Saturday, 3 March 2007

Restricting Child Benefits

The petition is entitled limit the payment of child related benefits to a maximum of two children per family on the basis that financial responsibility for children should rest with the parent and not the state and the explanatory notes say
"there should not be a financial incentive to have children .Obviosly this would not be a retrospective action but one designed to make people think twice about bringing children into the world when they have no means to support them financially."

The fundamental flaw about this proposition: for whose benefit is child benefit? The key is in the name - it is to benefit the child. This proposal would penalise the children; that cannot, by anyone's morals (well, almost anyone's morals) be right.

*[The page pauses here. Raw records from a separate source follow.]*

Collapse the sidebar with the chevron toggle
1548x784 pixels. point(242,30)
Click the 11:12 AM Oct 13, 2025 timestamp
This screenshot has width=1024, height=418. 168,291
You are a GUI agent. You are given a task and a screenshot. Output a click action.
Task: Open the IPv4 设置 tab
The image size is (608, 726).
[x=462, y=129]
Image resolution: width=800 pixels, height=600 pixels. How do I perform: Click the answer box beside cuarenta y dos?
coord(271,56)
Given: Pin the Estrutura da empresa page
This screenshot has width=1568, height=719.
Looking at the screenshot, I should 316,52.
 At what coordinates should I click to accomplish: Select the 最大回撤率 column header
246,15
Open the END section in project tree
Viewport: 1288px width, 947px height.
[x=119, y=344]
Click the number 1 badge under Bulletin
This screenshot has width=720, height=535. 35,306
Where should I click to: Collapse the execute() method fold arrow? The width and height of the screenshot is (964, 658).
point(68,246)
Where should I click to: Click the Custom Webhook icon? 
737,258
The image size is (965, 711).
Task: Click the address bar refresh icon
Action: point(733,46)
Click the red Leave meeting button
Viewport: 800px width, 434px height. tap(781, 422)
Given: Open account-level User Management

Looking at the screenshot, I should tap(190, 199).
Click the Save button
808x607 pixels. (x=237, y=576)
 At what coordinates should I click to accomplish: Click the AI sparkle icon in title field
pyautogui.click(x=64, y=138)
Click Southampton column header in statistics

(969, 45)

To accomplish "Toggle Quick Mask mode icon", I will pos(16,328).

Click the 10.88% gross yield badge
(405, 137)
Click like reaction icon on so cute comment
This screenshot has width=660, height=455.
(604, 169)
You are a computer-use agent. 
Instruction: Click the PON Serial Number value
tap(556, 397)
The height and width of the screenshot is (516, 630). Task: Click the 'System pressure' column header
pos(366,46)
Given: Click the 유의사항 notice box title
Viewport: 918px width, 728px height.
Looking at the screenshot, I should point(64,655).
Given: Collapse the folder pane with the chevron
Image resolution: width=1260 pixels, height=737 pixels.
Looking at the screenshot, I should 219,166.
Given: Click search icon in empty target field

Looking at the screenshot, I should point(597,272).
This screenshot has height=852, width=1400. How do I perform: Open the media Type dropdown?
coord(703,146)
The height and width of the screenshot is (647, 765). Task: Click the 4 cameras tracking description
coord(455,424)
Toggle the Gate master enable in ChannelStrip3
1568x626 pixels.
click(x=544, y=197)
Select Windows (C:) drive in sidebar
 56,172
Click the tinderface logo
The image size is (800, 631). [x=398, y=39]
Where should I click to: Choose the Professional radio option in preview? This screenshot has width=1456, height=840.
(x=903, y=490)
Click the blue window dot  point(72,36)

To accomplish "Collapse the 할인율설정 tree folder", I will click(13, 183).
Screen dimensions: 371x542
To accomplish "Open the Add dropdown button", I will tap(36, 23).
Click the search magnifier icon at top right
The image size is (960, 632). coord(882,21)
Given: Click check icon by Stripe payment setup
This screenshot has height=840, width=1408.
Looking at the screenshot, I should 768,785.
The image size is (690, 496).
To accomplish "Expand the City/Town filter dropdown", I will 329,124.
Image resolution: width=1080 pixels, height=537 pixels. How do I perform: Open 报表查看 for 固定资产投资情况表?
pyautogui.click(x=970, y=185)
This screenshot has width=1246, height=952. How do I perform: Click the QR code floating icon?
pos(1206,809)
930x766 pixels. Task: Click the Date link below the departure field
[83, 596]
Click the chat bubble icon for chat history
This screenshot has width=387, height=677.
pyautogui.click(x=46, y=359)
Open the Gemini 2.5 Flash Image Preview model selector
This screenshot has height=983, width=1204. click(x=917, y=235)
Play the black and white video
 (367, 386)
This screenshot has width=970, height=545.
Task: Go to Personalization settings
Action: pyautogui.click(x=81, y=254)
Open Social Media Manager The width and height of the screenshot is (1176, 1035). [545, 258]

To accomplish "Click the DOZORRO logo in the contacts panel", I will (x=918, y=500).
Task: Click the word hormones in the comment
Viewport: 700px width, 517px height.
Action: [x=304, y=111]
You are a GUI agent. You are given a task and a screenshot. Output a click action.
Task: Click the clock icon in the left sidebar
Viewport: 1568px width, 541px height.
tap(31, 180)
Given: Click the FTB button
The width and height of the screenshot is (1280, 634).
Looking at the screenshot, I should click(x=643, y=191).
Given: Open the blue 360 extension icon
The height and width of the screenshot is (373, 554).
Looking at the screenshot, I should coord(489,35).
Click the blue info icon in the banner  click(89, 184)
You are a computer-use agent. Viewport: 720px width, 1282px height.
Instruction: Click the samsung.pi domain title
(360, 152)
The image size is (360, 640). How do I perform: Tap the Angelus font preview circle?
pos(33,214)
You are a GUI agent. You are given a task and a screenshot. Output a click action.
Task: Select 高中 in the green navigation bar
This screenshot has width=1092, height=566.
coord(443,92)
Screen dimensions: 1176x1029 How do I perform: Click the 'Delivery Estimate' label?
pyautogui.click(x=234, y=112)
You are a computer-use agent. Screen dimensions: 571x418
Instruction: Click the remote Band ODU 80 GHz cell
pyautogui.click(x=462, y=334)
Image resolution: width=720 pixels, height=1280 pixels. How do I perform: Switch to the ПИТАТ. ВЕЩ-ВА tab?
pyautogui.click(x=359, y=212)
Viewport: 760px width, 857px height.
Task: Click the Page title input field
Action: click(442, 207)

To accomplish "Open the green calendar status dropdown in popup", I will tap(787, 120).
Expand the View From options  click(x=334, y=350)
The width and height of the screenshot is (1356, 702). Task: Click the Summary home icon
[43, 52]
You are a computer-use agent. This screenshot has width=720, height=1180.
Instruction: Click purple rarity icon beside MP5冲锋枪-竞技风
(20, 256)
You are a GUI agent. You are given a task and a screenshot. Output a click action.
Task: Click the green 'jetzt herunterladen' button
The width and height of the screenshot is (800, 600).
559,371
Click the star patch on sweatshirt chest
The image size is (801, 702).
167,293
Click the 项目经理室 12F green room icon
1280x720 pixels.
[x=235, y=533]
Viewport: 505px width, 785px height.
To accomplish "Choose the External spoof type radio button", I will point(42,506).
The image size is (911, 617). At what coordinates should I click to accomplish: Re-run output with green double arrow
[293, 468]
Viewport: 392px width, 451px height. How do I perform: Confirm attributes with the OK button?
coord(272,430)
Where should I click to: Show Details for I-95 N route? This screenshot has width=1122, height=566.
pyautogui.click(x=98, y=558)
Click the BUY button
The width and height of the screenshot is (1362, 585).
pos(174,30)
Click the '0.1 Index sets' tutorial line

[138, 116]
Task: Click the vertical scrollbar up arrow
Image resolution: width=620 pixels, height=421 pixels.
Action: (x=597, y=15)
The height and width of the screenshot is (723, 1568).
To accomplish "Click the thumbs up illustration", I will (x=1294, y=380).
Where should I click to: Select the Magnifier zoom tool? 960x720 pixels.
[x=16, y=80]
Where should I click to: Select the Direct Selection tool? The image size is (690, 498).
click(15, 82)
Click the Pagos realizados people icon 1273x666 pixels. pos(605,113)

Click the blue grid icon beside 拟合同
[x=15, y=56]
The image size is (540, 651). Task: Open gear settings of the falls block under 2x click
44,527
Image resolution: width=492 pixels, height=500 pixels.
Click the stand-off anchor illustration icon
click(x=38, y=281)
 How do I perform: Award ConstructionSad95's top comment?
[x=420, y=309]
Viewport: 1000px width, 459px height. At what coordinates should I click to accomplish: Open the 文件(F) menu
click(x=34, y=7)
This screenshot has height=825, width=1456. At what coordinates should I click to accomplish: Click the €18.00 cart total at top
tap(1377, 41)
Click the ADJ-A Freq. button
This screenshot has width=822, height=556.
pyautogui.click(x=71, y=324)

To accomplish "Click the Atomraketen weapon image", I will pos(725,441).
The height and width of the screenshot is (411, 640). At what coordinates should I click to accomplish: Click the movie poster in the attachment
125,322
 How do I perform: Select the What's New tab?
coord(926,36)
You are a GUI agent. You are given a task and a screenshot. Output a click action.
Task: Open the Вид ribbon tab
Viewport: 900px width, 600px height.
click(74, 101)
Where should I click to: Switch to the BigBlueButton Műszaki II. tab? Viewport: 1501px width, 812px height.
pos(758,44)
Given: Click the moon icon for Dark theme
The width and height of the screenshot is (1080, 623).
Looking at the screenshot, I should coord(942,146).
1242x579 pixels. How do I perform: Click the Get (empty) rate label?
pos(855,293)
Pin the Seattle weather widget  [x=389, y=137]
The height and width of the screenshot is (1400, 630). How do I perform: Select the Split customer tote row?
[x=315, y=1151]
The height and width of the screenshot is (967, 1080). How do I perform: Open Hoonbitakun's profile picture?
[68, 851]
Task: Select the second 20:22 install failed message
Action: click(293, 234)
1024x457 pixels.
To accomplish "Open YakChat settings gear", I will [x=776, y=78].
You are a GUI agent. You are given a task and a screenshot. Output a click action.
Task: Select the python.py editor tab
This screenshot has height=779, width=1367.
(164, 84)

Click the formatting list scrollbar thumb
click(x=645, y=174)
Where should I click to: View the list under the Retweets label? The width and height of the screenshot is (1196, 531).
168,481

Quite aside from that, I'm not actually sure why we want to be stopping people from having more than two children. Is it on an environmental basis? I can see that argument - but there's no indication that that's what this petitioner is worried about. She seems to think that child benefit constitutes a financial incentive to have a child; Her Majesty's Revenue and Customs give the lie to that theory. For the eldest child, parents get £17.45 per week, or £17.55 if for a lone parent; for each additional child, £11.70 per week. That's a very maximum of £912.50 for a child ... I don't think, somehow, that anyone who can do basic arithmetic is going to have a child because the child benefit is going to make them financially better off.